Texte fourni:
^^^^


[21] Le demandeur souligne que l’absence de procuration n’est pas pertinente, car lorsqu’il est incapable de prendre une décision, le processus décisionnel est redirigé à ses plus proches parents, à savoir son épouse et ses enfants.

[22] Lors du contrôle selon la norme de la décision raisonnable, la Cour doit s’assurer de bien comprendre le raisonnement suivi par la division d’appel. Elle doit déterminer si, dans son ensemble, la décision de refuser la permission d’interjeter appel est raisonnable, et donc se demander si elle est transparente, intelligible et justifiée au regard des contraintes factuelles et juridiques pertinentes qui ont une incidence sur celle-ci (Vavilov, au para 99).

[23] En ce qui concerne les contraintes juridiques ayant une incidence sur la décision, la division d’appel a correctement défini les critères juridiques applicables à la permission d’interjeter appel en vertu de la Loi et à la constatation de l’incapacité au titre des paragraphes 60(8) à 60(10) du RPC (citant Walls c Canada (Procureur général), 2022 CAF 47 [Walls] au para 36).

^^^^

Données fournies:
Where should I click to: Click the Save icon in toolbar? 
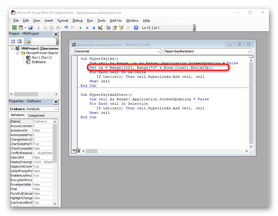pos(30,28)
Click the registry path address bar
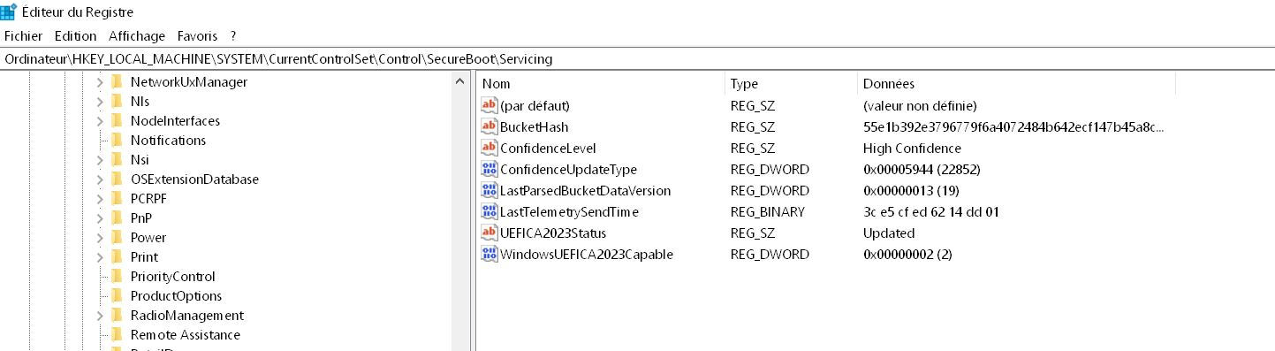The height and width of the screenshot is (351, 1275). click(637, 59)
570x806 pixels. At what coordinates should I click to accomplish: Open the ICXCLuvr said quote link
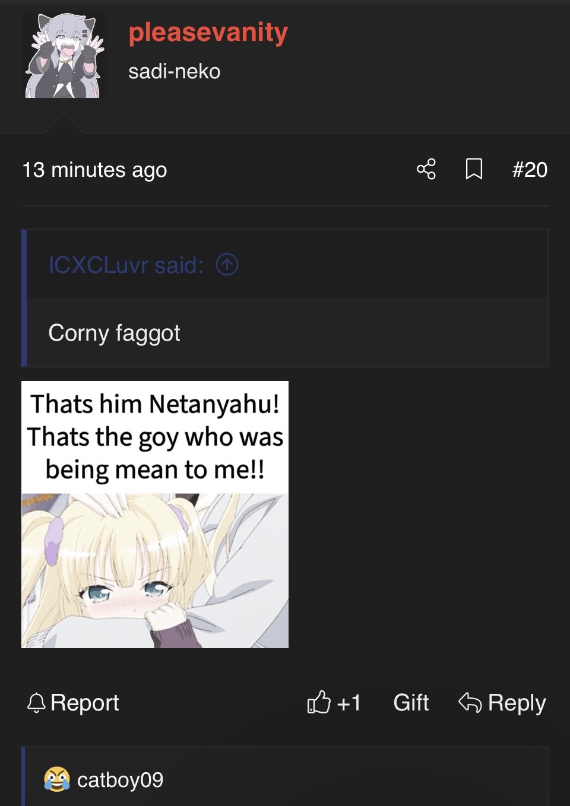tap(126, 265)
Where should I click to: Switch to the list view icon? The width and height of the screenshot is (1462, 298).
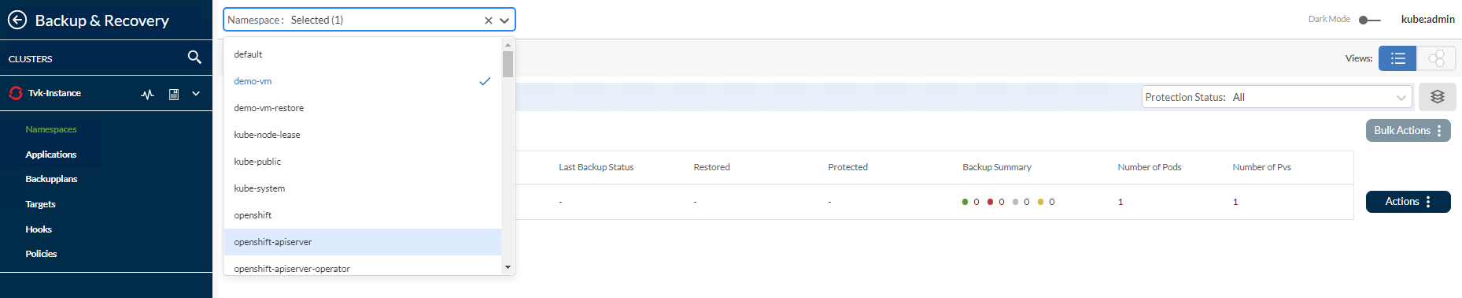[x=1397, y=58]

^^^^

Consigne: Poursuivez l'extrait de jugement sur la permission d'interjeter appel à partir de sa dernière phrase. Les entrées constituent un matériau distinct de l'extrait de jugement.

Résultat de l'exercice:
[24] Pour ce qui est des contraintes factuelles, la division d’appel a tenu compte de tous les arguments du demandeur et a raisonnablement conclu que ce dernier ne s’était pas acquitté de son fardeau.

[25] Premièrement, la division d’appel a examiné l’argument du demandeur selon lequel la division générale avait fondé sa décision à tort sur l’omission du Dr Neumann dans la déclaration d’incapacité de juillet 2020. La division d’appel a souligné à juste titre que la deuxième déclaration d’incapacité, faite en novembre 2021, comprenait la section précédemment omise et que, dans les deux déclarations, l’incapacité mentale ou psychologique du demandeur était attribuée à une détérioration de nature purement physique.

[26] Dans l’arrêt Walls, la Cour d’appel fédérale a confirmé que la constatation de l’incapacité au titre du paragraphe 60(8) du RPC ne s’applique que dans un ensemble très restreint de circonstances (au para 31). La Cour d’appel fédérale a ensuite déclaré ce qui suit :

[36] Ainsi, la jurisprudence nous enseigne que le critère juridique applicable n’est pas de savoir si le demandeur a la capacité de faire, de préparer, de traiter ou de remplir une demande de prestations d’invalidité. C’est-à-dire qu’elle ne dépend pas de la capacité physique du demandeur à remplir la demande. Il s’agit plutôt de savoir si le demandeur a la capacité mentale, tout simplement, de former ou d’exprimer l’intention de présenter une demande. Il s’agit de la même capacité que celle de former ou d’exprimer une intention de faire d’autres choses.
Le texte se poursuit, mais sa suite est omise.